### The problem
Write out every line of the items below as a numbered list, omitting any blank lines.

### Dataset
|---|

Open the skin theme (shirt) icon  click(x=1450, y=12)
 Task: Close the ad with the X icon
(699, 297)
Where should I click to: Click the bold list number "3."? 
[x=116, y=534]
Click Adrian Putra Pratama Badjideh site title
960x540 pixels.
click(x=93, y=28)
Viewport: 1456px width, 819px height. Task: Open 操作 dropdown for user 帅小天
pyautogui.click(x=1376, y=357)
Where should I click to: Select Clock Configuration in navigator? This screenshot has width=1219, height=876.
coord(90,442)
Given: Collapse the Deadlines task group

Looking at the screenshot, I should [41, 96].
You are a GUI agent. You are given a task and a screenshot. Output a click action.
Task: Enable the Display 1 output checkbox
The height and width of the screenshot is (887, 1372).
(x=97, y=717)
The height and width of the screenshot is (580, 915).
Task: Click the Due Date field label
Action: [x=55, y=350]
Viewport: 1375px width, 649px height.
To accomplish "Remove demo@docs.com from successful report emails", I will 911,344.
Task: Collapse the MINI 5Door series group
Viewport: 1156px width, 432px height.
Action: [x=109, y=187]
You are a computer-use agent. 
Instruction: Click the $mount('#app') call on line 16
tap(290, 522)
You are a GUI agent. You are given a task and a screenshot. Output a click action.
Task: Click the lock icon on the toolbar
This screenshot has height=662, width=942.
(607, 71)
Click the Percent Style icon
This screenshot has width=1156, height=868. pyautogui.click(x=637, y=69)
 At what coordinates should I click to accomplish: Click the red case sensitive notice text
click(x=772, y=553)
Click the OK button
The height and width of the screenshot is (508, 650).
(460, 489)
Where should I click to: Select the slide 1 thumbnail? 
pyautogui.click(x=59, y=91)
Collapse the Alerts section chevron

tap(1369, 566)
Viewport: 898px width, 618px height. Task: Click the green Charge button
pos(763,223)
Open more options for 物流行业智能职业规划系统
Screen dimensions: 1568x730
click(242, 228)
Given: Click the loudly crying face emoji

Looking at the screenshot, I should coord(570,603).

|---|

### Output below
1. Open the skin theme (shirt) icon  click(x=1450, y=12)
2.  Task: Close the ad with the X icon
3. (699, 297)
4. Where should I click to: Click the bold list number "3."? 
5. [x=116, y=534]
6. Click Adrian Putra Pratama Badjideh site title
7. 960x540 pixels.
8. click(x=93, y=28)
9. Viewport: 1456px width, 819px height. Task: Open 操作 dropdown for user 帅小天
10. pyautogui.click(x=1376, y=357)
11. Where should I click to: Select Clock Configuration in navigator? This screenshot has width=1219, height=876.
12. coord(90,442)
13. Given: Collapse the Deadlines task group
14. Looking at the screenshot, I should [41, 96].
15. You are a GUI agent. You are given a task and a screenshot. Output a click action.
16. Task: Enable the Display 1 output checkbox
17. The height and width of the screenshot is (887, 1372).
18. (x=97, y=717)
19. The height and width of the screenshot is (580, 915).
20. Task: Click the Due Date field label
21. Action: [x=55, y=350]
22. Viewport: 1375px width, 649px height.
23. To accomplish "Remove demo@docs.com from successful report emails", I will 911,344.
24. Task: Collapse the MINI 5Door series group
25. Viewport: 1156px width, 432px height.
26. Action: [x=109, y=187]
27. You are a computer-use agent. 
28. Instruction: Click the $mount('#app') call on line 16
29. tap(290, 522)
30. You are a GUI agent. You are given a task and a screenshot. Output a click action.
31. Task: Click the lock icon on the toolbar
32. This screenshot has height=662, width=942.
33. (607, 71)
34. Click the Percent Style icon
35. This screenshot has width=1156, height=868. pyautogui.click(x=637, y=69)
36.  At what coordinates should I click to accomplish: Click the red case sensitive notice text
37. click(x=772, y=553)
38. Click the OK button
39. The height and width of the screenshot is (508, 650).
40. (460, 489)
41. Where should I click to: Select the slide 1 thumbnail? 
42. pyautogui.click(x=59, y=91)
43. Collapse the Alerts section chevron
44. tap(1369, 566)
45. Viewport: 898px width, 618px height. Task: Click the green Charge button
46. pos(763,223)
47. Open more options for 物流行业智能职业规划系统
48. Screen dimensions: 1568x730
49. click(242, 228)
50. Given: Click the loudly crying face emoji
51. Looking at the screenshot, I should coord(570,603).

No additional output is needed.